Ramaphosa ‘outraged’ by other parties wanting do do away with national minimum wage

South African President Ramaphosa Briefs The Media On Voters Registration Weekend
President Cyril Ramaphosa Photo: Sharon Seretlo/Getty Images

It was also outrageous that “during these times of hardship” some political parties wanted to scrap the national minimum wage, ANC president Cyril Ramaphosa told supporters at the party’s Siyanqoba rally on Saturday.

Without naming the Democratic Alliance, Ramaphosa said this was an attack on workers and efforts to build a fairer society.

Speaking during the party’s final campaign rally before the elections at the FNB stadium in Nasrec, Johannesburg, he added that the ANC would also not do away with the black economic empowerment policy. 

With many people unemployed, Ramaphosa said the ANC would continue to provide income support to those who needed it the most. “We will maintain the existing social grants, which have been so important in reducing poverty and providing poor children with opportunity.”

Ramaphosa said that while he was on the campaign trail, South Africans had told him that they wanted the R350 social relief of distress grant increased to R700, but the government would in the immediate future increase it to R370.

“At the same time, we will also implement a basic income support grant for employed people based on the SRD [social relief of distress grant] grant.”  

The 94 000-seater FNB Stadium drew a crowd of about 60 000 to 70 000 ANC supporters, according to a BBC report. 

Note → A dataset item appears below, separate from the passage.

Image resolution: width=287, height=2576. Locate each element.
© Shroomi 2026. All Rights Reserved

As early as 10am buses from Limpopo, Free State and Mpumalanga began to arrive at the stadium, and supporters made their way inside. Entertainment from some of the country’s biggest musicians was on show.

In response to former ANC president Jacob Zuma’s newly formed uMkhonto weSizwe party supporters carried a coffin with “RIP Zuma” and “RIP MK party” in the stadium. Other people held placards that read: “Zuma is a small boy” and “MK rest in peace.” 

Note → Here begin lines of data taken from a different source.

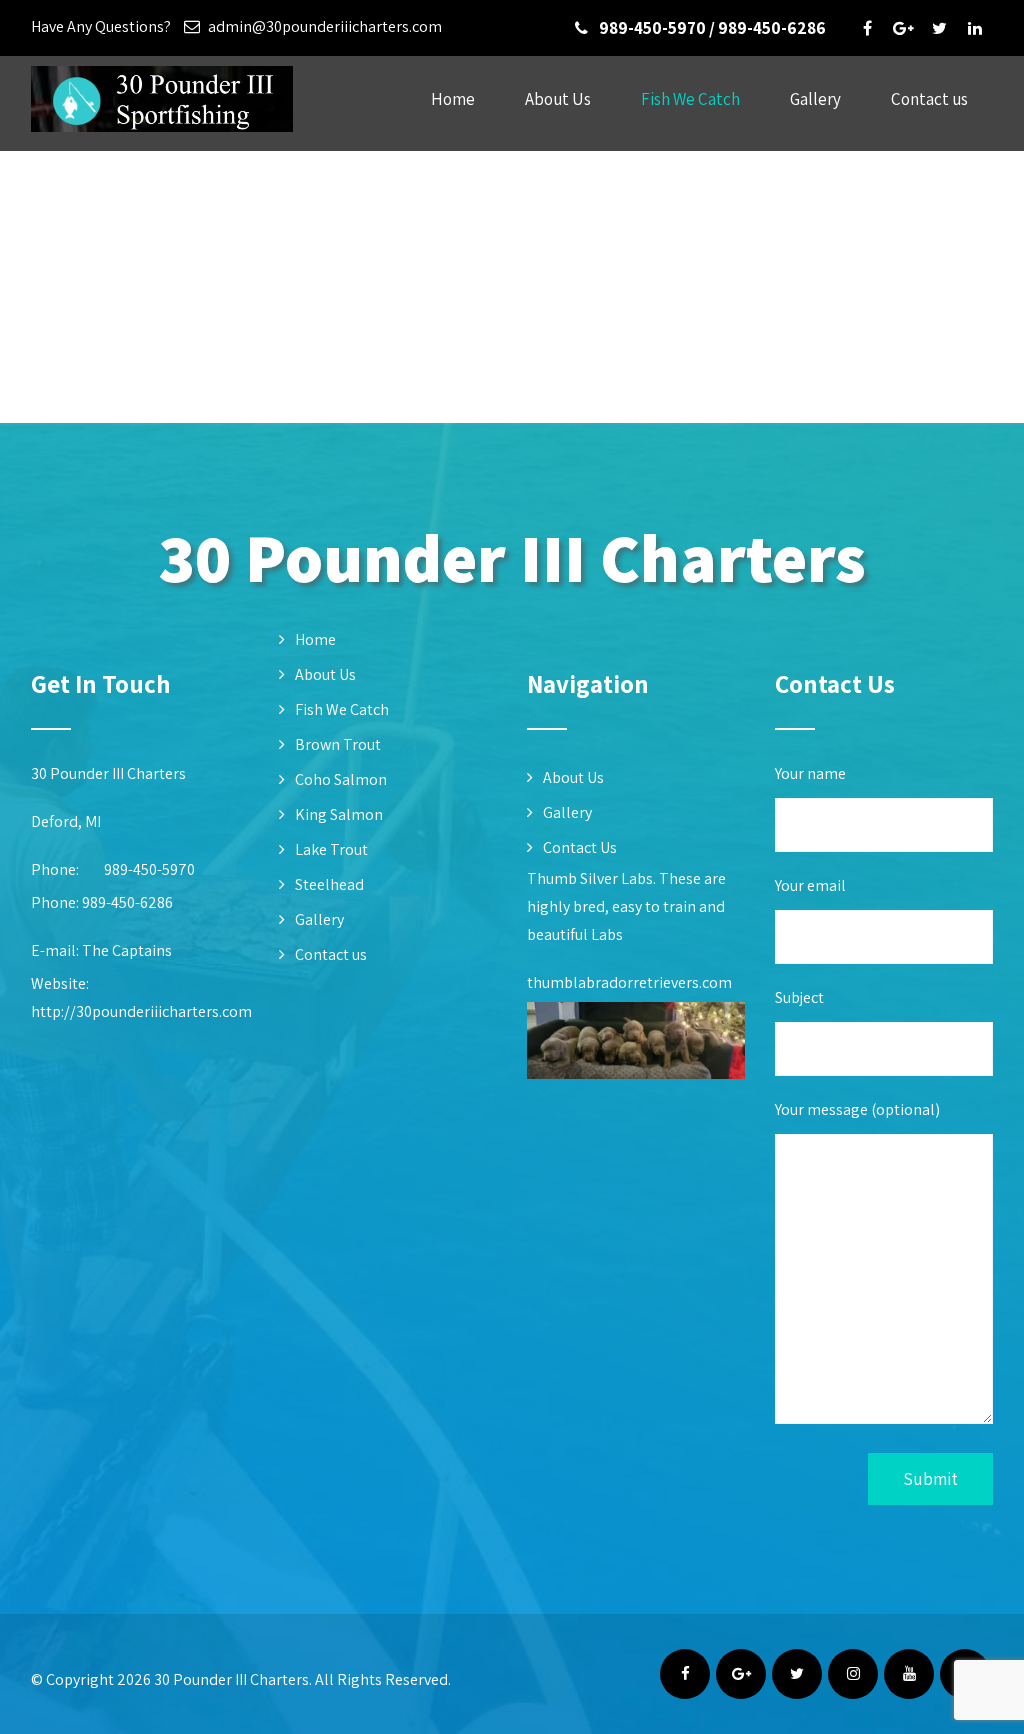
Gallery (815, 99)
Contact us (929, 99)
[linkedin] (975, 28)
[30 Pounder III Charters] (162, 136)
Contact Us (580, 847)
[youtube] (909, 1674)
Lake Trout (331, 849)
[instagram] (853, 1674)
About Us (558, 99)
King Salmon (339, 814)
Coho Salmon (341, 779)
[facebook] (867, 28)
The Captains (127, 950)
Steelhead (329, 884)
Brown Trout (338, 744)
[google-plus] (903, 28)
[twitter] (939, 28)
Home (453, 99)
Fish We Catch (690, 99)
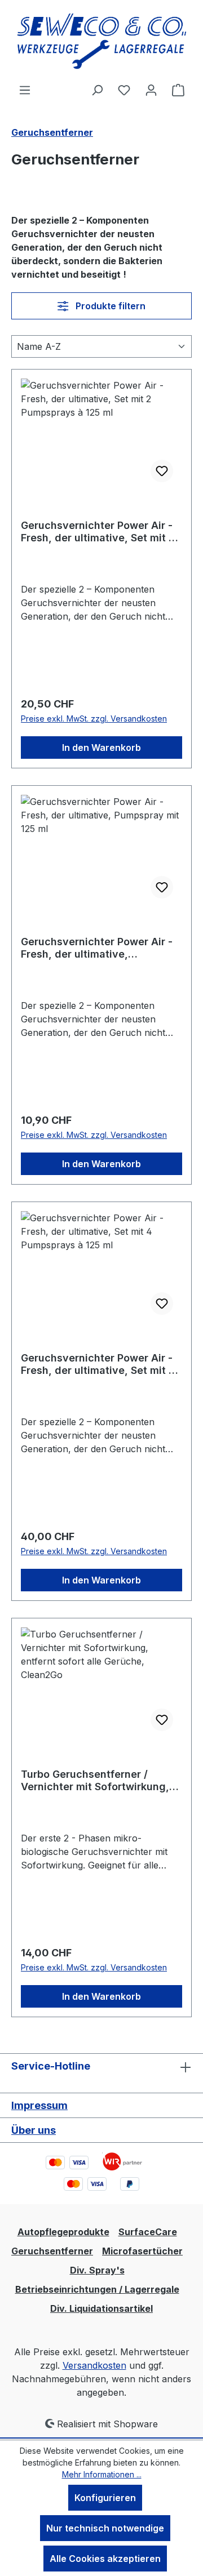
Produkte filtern (109, 306)
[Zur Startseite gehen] (101, 41)
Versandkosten (94, 2365)
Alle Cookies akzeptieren (105, 2558)
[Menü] (24, 89)
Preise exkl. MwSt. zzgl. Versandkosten (94, 718)
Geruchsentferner (52, 2251)
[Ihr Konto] (151, 89)
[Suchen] (97, 89)
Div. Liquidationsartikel (101, 2308)
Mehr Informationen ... (102, 2474)
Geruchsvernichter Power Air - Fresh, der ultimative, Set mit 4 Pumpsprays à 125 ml (98, 1364)
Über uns (33, 2130)
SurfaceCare (147, 2231)
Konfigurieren (105, 2497)
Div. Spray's (97, 2270)
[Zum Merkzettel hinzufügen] (162, 471)
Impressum (39, 2105)
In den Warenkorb (101, 747)
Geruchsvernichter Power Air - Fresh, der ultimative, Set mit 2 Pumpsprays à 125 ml (98, 531)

But by 2pm, when Ramaphosa started delivering his main address and final rallying call ahead of the elections, people started leaving the venue to gather outside, with some consuming alcohol and listening to loud music. 

One ANC supporter, Pleasure Nghojie said: “We have been here since the morning, we are tired, we just want to drink and enjoy the vibe here in Joburg.”  

Some people used the rally to sell the party’s merchandise. One vendor, Puseletso Mathibe, said: “It feels good to be here, and I am happy that I will be able to make some money.”  

Mathibe was confident that the party would retain its majority. “Yes the ANC has mistakes but at least it has proven itself, and we will vote for it. The other parties have no experience or idea of how to run a big country like South Africa.”